##### VORLIEGENDER TEXT #####
Lauter nette Lebewesen

„Das Dschungelbuch“ und „Der Zauber von Oz“ wieder im Kino – Comeback der Helden des New Deal  ■ Von Harald Fricke

Zwischen „Streetfighter II“ und Reality-TV träumt es sich nur noch schwer von bezaubernden Helden, göttlichen Übervätern oder bösen Hexen. Der Traum ist als ein Programm unter vielen übriggeblieben; quasi redundant geworden. Statt sich mit der eigenen Phantasie zu bewaffnen, lernen die Kids am „Game Boy“, wie die Wirklichkeit am besten kontrolliert werden kann: per Knopfdruck. Das bucklicht Männlein heißt heute „Super Mario“.

In den dreißiger Jahren hatte das Kino keine Schwierigkeiten, die Lücke zwischen Wunsch und Wirklichkeit zu füllen. Über „The Wizard of Oz“, MGM's Versuch, neben allen Mammutproduktionen auch einen „Kunstfilm“ zu präsentieren, wurde anläßlich der Premiere am 16. August 1939 in Variety berichtet: „Märchen müssen einfache Wahrheiten lehren, und Oz hat eine Botschaft, die genau abgestimmt ist auf die gegenwärtige Zeit.“ Da war die Erkenntnis, daß alle noch so traumhafte Welt da draußen hinter dem Regenbogen nicht die Geborgenheit des eigenen Heims ersetzen könne. Dafür mußte das Country-Mündel Dorothy in dem zwei Millionen- Dollar Studiospektakel eine Reise ins Zauberland antreten, nur um sich dort, von Heimweh geplagt, eine rasche Rückkehr zu Onkel, Tante und Natur zu erwünschen. Anscheinend spricht zur Wiederaufführung des Films auch 1993 nichts gegen die schlichte Einsicht, daß ein bißchen Oz in jedem Vorgarten verborgen liegt, wenn man nur tief genug gräbt. Eigentlich eine hausbackene Binsenweisheit, für deren Einlösung ursprünglich der notorisch süße Leinwandfratz Shirley Temple vorgesehen war.
#####
## [AUFGABENSTELLUNG A]
Beantworten Sie anhand des Artikels über die Kino-Wiederaufführungen:
(i) Wie heißt „das bucklicht Männlein“ heute?
(ii) An welchem Datum hatte „The Wizard of Oz“ Premiere?
(iii) Wer war ursprünglich für die Rolle vorgesehen, mit der die „Binsenweisheit“ eingelöst werden sollte?
## [AUFGABENSTELLUNG B]
Schreiben Sie den Artikel über die Kino-Wiederaufführungen im Anschluss an seinen letzten Satz weiter.
Die Datensätze stammen aus einer anderen Quelle als der Artikel über die Kino-Wiederaufführungen.
##### BEREITGESTELLTE DATEN #####
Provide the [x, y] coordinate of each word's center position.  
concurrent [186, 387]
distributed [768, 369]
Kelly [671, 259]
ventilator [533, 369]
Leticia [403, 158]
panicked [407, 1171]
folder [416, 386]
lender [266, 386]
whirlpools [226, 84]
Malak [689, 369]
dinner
#####
##### BEREITGESTELLTE DATEN #####
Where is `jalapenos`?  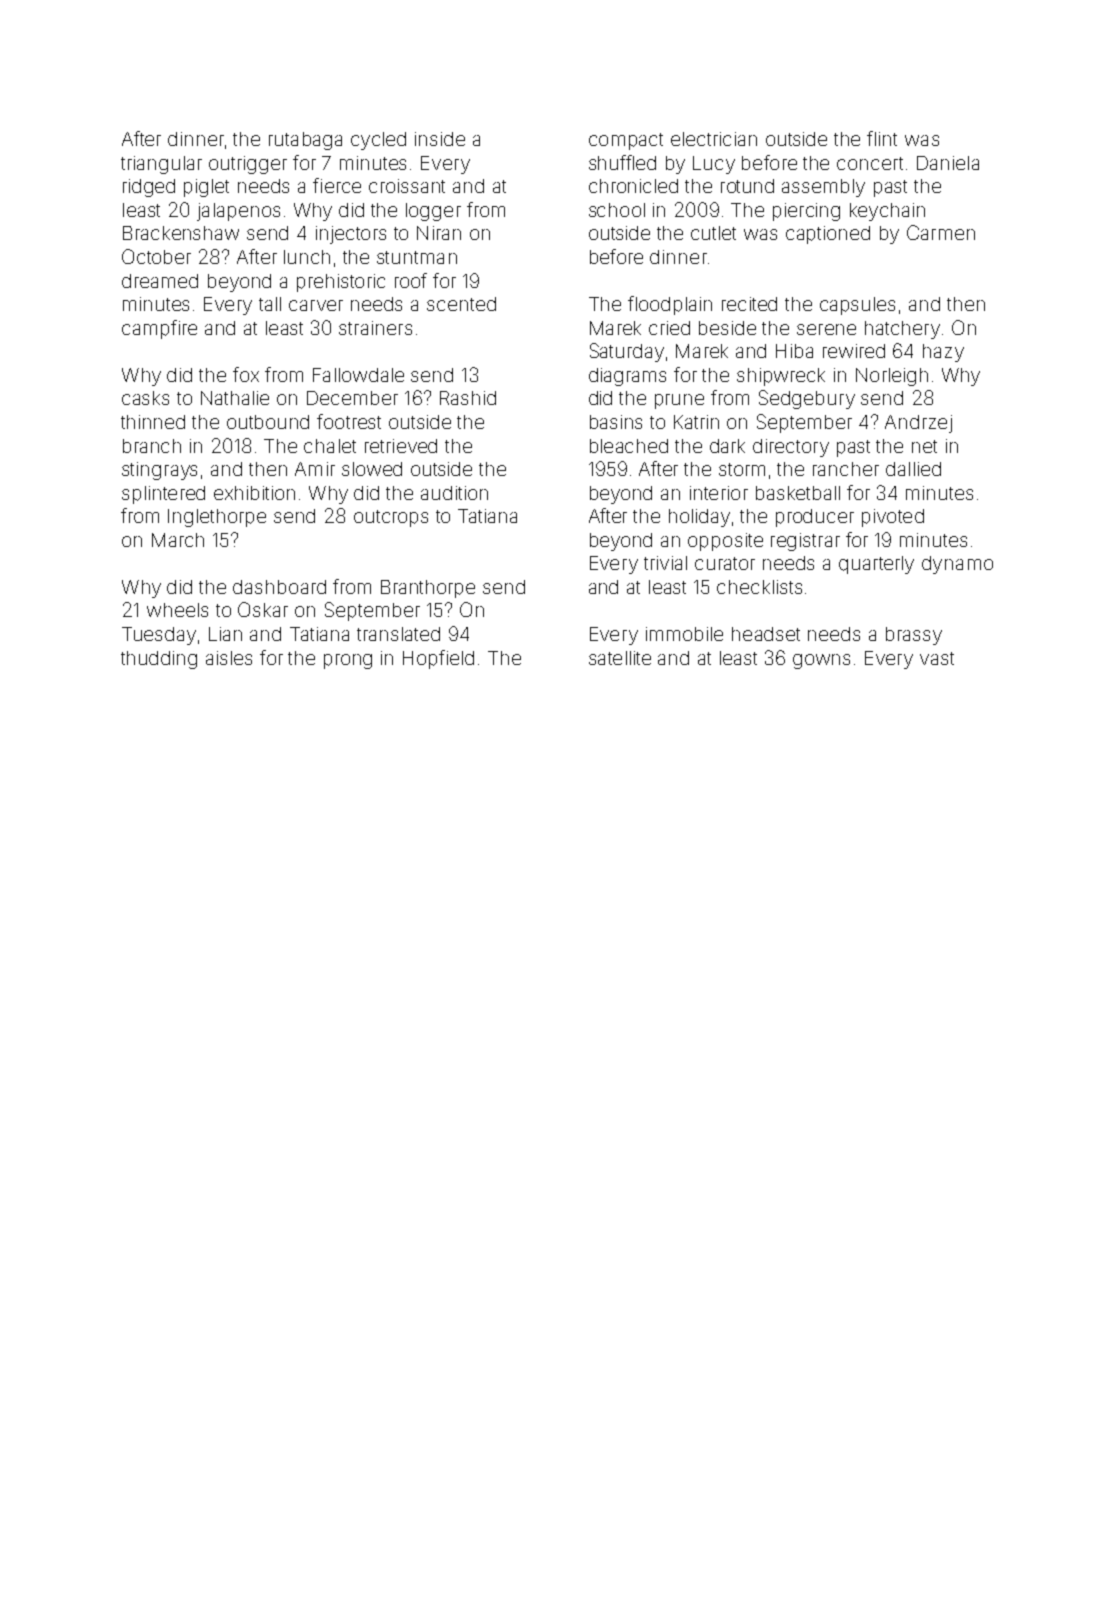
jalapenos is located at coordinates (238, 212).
#####
## [ERGEBNIS A]
(i) „Super Mario“
(ii) Am 16. August 1939
(iii) Shirley Temple

## [ERGEBNIS B]
Doch die Fox-Studios sahen keine Notwendigkeit, ihren pausbäckigen Kinderstar an eine Fremdproduktion auszuleihen, und so mußte MGM nach den eigenen Sternchen greifen. Ihre Wahl fiel auf Judy Garland, die zwar eine dahinschmelzende Stimme besaß, aber ansonsten bis dato eher glücklos durch sieben Musicals gehupft war. Mit Judy Garland als kulleräugige Dorothy, die mit ihrem spätpubertären Körperbau – in ein knappes Karokleidchen verpackt – sogar ein wenig unschicklich wirkt, wurde aus der ohnehin etwas angekitschten Ausreißer-Mär des Wizard of Oz eine illustre Satire auf die Welt der Phantasie, die insgeheim nur das Alltägliche verdoppelt. Ein erstrebenswertes Jenseits wie das, was Alice hinter den Spiegeln fand, gibt es nicht.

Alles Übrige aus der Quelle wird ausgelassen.